[Task to complete]: Within the material below, transcribe exactly the lines from the one holding "Aviso legal (37, 2572)" through the one holding "Desarrollo de aplicaciones", keeping both ends and skipping the rest.

Segment Start: Given information

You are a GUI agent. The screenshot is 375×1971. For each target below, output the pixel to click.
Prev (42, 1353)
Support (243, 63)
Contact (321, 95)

Segment End: Given information
Segment Start: Given information

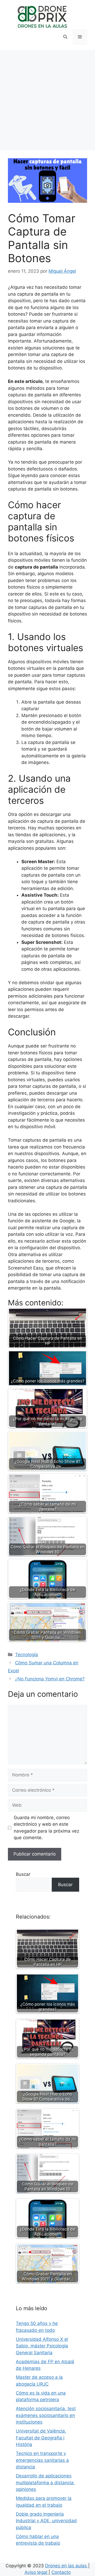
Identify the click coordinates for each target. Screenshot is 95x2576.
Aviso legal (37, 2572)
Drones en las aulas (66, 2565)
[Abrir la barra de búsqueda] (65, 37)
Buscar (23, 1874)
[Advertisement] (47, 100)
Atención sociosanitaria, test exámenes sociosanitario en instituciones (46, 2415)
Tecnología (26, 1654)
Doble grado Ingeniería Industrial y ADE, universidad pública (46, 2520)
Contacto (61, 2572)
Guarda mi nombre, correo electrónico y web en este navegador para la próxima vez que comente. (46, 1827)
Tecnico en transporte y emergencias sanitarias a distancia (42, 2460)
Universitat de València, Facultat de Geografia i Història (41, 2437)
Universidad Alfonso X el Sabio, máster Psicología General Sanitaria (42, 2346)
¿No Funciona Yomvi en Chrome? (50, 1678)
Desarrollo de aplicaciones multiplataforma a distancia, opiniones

Segment End: Given information

[Response to the task]:
Aviso legal (37, 2572)
Drones en las aulas (66, 2565)
[Abrir la barra de búsqueda] (65, 37)
Buscar (23, 1874)
[Advertisement] (47, 100)
Atención sociosanitaria, test exámenes sociosanitario en instituciones (46, 2415)
Tecnología (26, 1654)
Doble grado Ingeniería Industrial y ADE, universidad pública (46, 2520)
Contacto (61, 2572)
Guarda mi nombre, correo electrónico y web en este navegador para la próxima vez que comente. (46, 1827)
Tecnico en transporte y emergencias sanitarias a distancia (42, 2460)
Universitat de València, Facultat de Geografia i Història (41, 2437)
Universidad Alfonso X el Sabio, máster Psicología General Sanitaria (42, 2346)
¿No Funciona Yomvi en Chrome? (50, 1678)
Desarrollo de aplicaciones multiplataforma a distancia, opiniones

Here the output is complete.